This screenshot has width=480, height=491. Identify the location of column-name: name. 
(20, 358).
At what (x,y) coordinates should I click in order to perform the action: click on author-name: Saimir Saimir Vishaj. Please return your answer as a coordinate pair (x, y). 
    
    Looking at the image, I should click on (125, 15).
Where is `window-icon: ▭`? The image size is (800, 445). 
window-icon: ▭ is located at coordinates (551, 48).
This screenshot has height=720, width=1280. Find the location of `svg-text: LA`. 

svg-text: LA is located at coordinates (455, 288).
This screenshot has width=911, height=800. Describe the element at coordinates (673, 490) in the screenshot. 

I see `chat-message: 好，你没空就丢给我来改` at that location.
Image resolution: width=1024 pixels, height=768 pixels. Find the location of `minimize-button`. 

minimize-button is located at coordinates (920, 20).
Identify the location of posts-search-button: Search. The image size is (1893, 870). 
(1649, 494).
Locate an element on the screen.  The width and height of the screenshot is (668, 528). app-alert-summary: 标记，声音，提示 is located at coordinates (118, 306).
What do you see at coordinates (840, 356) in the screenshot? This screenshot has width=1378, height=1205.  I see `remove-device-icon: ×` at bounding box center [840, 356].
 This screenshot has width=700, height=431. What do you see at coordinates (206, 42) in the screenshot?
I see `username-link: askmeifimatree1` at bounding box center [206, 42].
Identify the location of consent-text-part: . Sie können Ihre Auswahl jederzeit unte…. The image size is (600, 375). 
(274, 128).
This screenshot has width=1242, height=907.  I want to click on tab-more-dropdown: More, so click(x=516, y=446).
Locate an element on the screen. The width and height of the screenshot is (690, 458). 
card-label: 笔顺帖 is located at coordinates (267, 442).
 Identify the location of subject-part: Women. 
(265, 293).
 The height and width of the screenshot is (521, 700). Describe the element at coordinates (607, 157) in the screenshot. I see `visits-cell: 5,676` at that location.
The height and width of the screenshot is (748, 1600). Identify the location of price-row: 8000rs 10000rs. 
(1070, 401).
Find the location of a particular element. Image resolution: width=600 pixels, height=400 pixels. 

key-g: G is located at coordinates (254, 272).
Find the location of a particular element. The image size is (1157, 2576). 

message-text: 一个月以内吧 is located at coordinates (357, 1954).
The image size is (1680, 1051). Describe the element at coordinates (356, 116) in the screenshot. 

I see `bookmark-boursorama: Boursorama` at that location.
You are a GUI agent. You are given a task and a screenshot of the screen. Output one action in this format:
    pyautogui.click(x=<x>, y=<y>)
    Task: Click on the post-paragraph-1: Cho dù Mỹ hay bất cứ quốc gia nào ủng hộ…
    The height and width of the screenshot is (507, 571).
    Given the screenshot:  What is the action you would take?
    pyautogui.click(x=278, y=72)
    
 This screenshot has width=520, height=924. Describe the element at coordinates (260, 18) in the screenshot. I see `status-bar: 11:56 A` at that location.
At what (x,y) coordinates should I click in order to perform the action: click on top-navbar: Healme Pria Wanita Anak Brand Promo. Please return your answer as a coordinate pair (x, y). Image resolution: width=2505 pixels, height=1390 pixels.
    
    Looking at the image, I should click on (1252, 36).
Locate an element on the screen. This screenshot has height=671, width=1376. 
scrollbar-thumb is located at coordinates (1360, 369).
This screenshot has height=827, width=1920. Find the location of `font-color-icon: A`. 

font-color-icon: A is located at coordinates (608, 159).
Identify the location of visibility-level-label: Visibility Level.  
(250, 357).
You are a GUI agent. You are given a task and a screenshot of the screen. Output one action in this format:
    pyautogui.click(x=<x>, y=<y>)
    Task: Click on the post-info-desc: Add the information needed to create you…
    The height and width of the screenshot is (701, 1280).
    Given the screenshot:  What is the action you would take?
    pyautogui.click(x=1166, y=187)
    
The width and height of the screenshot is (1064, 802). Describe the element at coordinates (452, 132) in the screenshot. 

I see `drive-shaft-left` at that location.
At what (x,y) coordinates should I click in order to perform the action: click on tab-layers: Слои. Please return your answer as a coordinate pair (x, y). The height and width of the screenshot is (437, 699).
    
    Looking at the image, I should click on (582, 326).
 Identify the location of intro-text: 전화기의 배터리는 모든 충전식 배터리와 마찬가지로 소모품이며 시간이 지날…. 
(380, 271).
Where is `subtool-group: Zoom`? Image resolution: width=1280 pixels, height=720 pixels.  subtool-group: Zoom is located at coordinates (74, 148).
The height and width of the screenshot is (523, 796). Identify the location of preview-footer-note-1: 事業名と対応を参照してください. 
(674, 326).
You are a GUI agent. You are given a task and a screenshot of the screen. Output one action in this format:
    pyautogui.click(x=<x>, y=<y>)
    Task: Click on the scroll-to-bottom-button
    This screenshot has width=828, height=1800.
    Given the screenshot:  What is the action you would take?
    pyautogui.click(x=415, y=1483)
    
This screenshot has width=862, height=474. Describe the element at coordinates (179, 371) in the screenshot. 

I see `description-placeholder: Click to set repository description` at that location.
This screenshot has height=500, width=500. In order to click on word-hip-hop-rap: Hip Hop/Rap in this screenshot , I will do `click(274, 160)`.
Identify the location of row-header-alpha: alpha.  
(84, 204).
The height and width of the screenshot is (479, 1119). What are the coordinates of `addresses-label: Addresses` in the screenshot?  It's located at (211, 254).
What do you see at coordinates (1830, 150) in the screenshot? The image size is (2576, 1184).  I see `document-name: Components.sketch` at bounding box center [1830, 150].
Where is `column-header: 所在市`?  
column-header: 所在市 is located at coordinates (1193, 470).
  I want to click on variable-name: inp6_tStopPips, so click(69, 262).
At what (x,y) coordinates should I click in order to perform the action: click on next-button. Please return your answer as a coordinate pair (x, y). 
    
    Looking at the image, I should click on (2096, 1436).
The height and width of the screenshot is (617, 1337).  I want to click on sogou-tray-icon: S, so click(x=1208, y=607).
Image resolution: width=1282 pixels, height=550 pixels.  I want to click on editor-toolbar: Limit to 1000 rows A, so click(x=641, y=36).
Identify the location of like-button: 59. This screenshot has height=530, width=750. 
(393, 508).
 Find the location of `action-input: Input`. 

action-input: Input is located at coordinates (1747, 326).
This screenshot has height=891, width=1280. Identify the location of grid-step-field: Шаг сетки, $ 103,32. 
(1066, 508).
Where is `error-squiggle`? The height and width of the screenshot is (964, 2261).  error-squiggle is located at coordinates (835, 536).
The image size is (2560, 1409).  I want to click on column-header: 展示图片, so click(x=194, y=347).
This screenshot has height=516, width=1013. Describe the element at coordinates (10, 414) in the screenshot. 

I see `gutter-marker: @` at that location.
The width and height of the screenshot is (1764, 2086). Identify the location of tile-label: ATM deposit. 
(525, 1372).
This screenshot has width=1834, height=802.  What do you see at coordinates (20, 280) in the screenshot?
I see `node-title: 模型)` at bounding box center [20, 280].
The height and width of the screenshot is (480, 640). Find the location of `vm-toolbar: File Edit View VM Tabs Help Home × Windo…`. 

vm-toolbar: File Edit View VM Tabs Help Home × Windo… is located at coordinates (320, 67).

▸ Work to be completed: Reproduce all of the material above verbatim, from its first line through its last.

▸ Solution to this problem:
This screenshot has width=480, height=491. Identify the location of column-name: name. 
(20, 358).
At what (x,y) coordinates should I click in order to perform the action: click on author-name: Saimir Saimir Vishaj. Please return your answer as a coordinate pair (x, y). 
    
    Looking at the image, I should click on (125, 15).
Where is `window-icon: ▭`? The image size is (800, 445). 
window-icon: ▭ is located at coordinates (551, 48).
This screenshot has height=720, width=1280. Find the location of `svg-text: LA`. 

svg-text: LA is located at coordinates (455, 288).
This screenshot has width=911, height=800. Describe the element at coordinates (673, 490) in the screenshot. 

I see `chat-message: 好，你没空就丢给我来改` at that location.
Image resolution: width=1024 pixels, height=768 pixels. Find the location of `minimize-button`. 

minimize-button is located at coordinates (920, 20).
Identify the location of posts-search-button: Search. The image size is (1893, 870). 
(1649, 494).
Locate an element on the screen.  The width and height of the screenshot is (668, 528). app-alert-summary: 标记，声音，提示 is located at coordinates (118, 306).
What do you see at coordinates (840, 356) in the screenshot? This screenshot has width=1378, height=1205.  I see `remove-device-icon: ×` at bounding box center [840, 356].
 This screenshot has width=700, height=431. What do you see at coordinates (206, 42) in the screenshot?
I see `username-link: askmeifimatree1` at bounding box center [206, 42].
Identify the location of consent-text-part: . Sie können Ihre Auswahl jederzeit unte…. The image size is (600, 375). 
(274, 128).
This screenshot has width=1242, height=907.  I want to click on tab-more-dropdown: More, so click(x=516, y=446).
Locate an element on the screen. The width and height of the screenshot is (690, 458). 
card-label: 笔顺帖 is located at coordinates (267, 442).
 Identify the location of subject-part: Women. 
(265, 293).
 The height and width of the screenshot is (521, 700). Describe the element at coordinates (607, 157) in the screenshot. I see `visits-cell: 5,676` at that location.
The height and width of the screenshot is (748, 1600). Identify the location of price-row: 8000rs 10000rs. 
(1070, 401).
Find the location of a particular element. Image resolution: width=600 pixels, height=400 pixels. 

key-g: G is located at coordinates (254, 272).
Find the location of a particular element. The image size is (1157, 2576). 

message-text: 一个月以内吧 is located at coordinates (357, 1954).
The image size is (1680, 1051). Describe the element at coordinates (356, 116) in the screenshot. 

I see `bookmark-boursorama: Boursorama` at that location.
You are a GUI agent. You are given a task and a screenshot of the screen. Output one action in this format:
    pyautogui.click(x=<x>, y=<y>)
    Task: Click on the post-paragraph-1: Cho dù Mỹ hay bất cứ quốc gia nào ủng hộ…
    The height and width of the screenshot is (507, 571).
    Given the screenshot:  What is the action you would take?
    pyautogui.click(x=278, y=72)
    
 This screenshot has width=520, height=924. Describe the element at coordinates (260, 18) in the screenshot. I see `status-bar: 11:56 A` at that location.
At what (x,y) coordinates should I click in order to perform the action: click on top-navbar: Healme Pria Wanita Anak Brand Promo. Please return your answer as a coordinate pair (x, y). Image resolution: width=2505 pixels, height=1390 pixels.
    
    Looking at the image, I should click on (1252, 36).
Locate an element on the screen. This screenshot has height=671, width=1376. 
scrollbar-thumb is located at coordinates (1360, 369).
This screenshot has height=827, width=1920. Find the location of `font-color-icon: A`. 

font-color-icon: A is located at coordinates (608, 159).
Identify the location of visibility-level-label: Visibility Level.  
(250, 357).
You are a GUI agent. You are given a task and a screenshot of the screen. Output one action in this format:
    pyautogui.click(x=<x>, y=<y>)
    Task: Click on the post-info-desc: Add the information needed to create you…
    The height and width of the screenshot is (701, 1280).
    Given the screenshot:  What is the action you would take?
    pyautogui.click(x=1166, y=187)
    
The width and height of the screenshot is (1064, 802). Describe the element at coordinates (452, 132) in the screenshot. 

I see `drive-shaft-left` at that location.
At what (x,y) coordinates should I click in order to perform the action: click on tab-layers: Слои. Please return your answer as a coordinate pair (x, y). The height and width of the screenshot is (437, 699).
    
    Looking at the image, I should click on (582, 326).
 Identify the location of intro-text: 전화기의 배터리는 모든 충전식 배터리와 마찬가지로 소모품이며 시간이 지날…. 
(380, 271).
Where is `subtool-group: Zoom`? Image resolution: width=1280 pixels, height=720 pixels.  subtool-group: Zoom is located at coordinates (74, 148).
The height and width of the screenshot is (523, 796). Identify the location of preview-footer-note-1: 事業名と対応を参照してください. 
(674, 326).
You are a GUI agent. You are given a task and a screenshot of the screen. Output one action in this format:
    pyautogui.click(x=<x>, y=<y>)
    Task: Click on the scroll-to-bottom-button
    This screenshot has width=828, height=1800.
    Given the screenshot:  What is the action you would take?
    pyautogui.click(x=415, y=1483)
    
This screenshot has width=862, height=474. Describe the element at coordinates (179, 371) in the screenshot. 

I see `description-placeholder: Click to set repository description` at that location.
This screenshot has height=500, width=500. In order to click on word-hip-hop-rap: Hip Hop/Rap in this screenshot , I will do `click(274, 160)`.
Identify the location of row-header-alpha: alpha.  
(84, 204).
The height and width of the screenshot is (479, 1119). What are the coordinates of `addresses-label: Addresses` in the screenshot?  It's located at (211, 254).
What do you see at coordinates (1830, 150) in the screenshot? The image size is (2576, 1184).  I see `document-name: Components.sketch` at bounding box center [1830, 150].
Where is `column-header: 所在市`?  
column-header: 所在市 is located at coordinates (1193, 470).
  I want to click on variable-name: inp6_tStopPips, so click(69, 262).
At what (x,y) coordinates should I click in order to perform the action: click on next-button. Please return your answer as a coordinate pair (x, y). 
    
    Looking at the image, I should click on (2096, 1436).
The height and width of the screenshot is (617, 1337).  I want to click on sogou-tray-icon: S, so click(x=1208, y=607).
Image resolution: width=1282 pixels, height=550 pixels.  I want to click on editor-toolbar: Limit to 1000 rows A, so click(x=641, y=36).
Identify the location of like-button: 59. This screenshot has height=530, width=750. 
(393, 508).
 Find the location of `action-input: Input`. 

action-input: Input is located at coordinates (1747, 326).
This screenshot has height=891, width=1280. Identify the location of grid-step-field: Шаг сетки, $ 103,32. 
(1066, 508).
Where is `error-squiggle`? The height and width of the screenshot is (964, 2261).  error-squiggle is located at coordinates (835, 536).
The image size is (2560, 1409).  I want to click on column-header: 展示图片, so click(x=194, y=347).
This screenshot has height=516, width=1013. Describe the element at coordinates (10, 414) in the screenshot. 

I see `gutter-marker: @` at that location.
The width and height of the screenshot is (1764, 2086). Identify the location of tile-label: ATM deposit. 
(525, 1372).
This screenshot has width=1834, height=802.  What do you see at coordinates (20, 280) in the screenshot?
I see `node-title: 模型)` at bounding box center [20, 280].
The height and width of the screenshot is (480, 640). Find the location of `vm-toolbar: File Edit View VM Tabs Help Home × Windo…`. 

vm-toolbar: File Edit View VM Tabs Help Home × Windo… is located at coordinates (320, 67).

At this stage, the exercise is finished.